The video data pertaining to the reference images are received on a time prediction circuit 1 so as to provide an adder 3 with the predicted images. The video data pertaining to the current image are received on a decoding circuit 2 so as to provide the adder 3 with decoded images. The data output by the adder 3, which correspond to the reconstituted image, are transmitted to a format conversion circuit 4 which converts the images so as to transmit them to a display or to an image composition circuit.
The structure to which the various data compression operations are applied, in the MPEG standard, is the macroblock. The pixels are grouped into image blocks, for example 16×16 pixels in size, four luminance blocks and the corresponding chrominance blocks constituting the macroblock. If the image format, during coding, is 4:2:0, Y, Cr, Cb, the macroblock consists of four luminance blocks and two chrominance blocks. In the predictive temporal mode, each macroblock has its own decision mode. As stated otherwise, the coding mode is decided for each macroblock. It may involve a coding of intra type for which no prediction is used, of predictive type utilizing a backward, forward (as it is known in the standard) or bi-directional motion vector. A macroblock of an image of P type can be coded in intra mode while the succeeding macroblock can be coded in inter mode using motion compensation employing a reference image.
Other modes of compression, which are not necessarily standardised, are based on calculations pertaining to pixel groups which are not image blocks as they are described in the MPEG standard.

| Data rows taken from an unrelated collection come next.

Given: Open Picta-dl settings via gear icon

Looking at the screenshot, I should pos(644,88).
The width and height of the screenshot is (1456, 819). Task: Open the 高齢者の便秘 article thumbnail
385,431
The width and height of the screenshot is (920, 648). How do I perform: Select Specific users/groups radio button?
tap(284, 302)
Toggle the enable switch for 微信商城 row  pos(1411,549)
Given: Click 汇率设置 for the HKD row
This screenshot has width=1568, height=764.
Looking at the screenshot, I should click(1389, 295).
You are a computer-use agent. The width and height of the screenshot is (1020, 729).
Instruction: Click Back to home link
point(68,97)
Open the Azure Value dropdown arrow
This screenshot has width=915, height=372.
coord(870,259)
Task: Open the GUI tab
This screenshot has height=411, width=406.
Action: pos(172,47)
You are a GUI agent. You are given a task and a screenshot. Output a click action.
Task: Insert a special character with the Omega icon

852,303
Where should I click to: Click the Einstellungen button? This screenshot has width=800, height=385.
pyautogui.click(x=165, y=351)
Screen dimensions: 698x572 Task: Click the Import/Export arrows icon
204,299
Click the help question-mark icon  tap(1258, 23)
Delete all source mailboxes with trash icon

The prediction modes may be based on regions obtained by segmenting the image according to homogeneity criteria.
The invention applies to these pixel groups, also referred to as gop hereinbelow. This may therefore involve macroblocks or image blocks or else small complex structures such as connected regions. The coding decision mode is independent for each gop, which may be coded independently or by employing preceding and/or succeeding images.
An aim of the proposed invention is to alleviate the drawbacks described previously.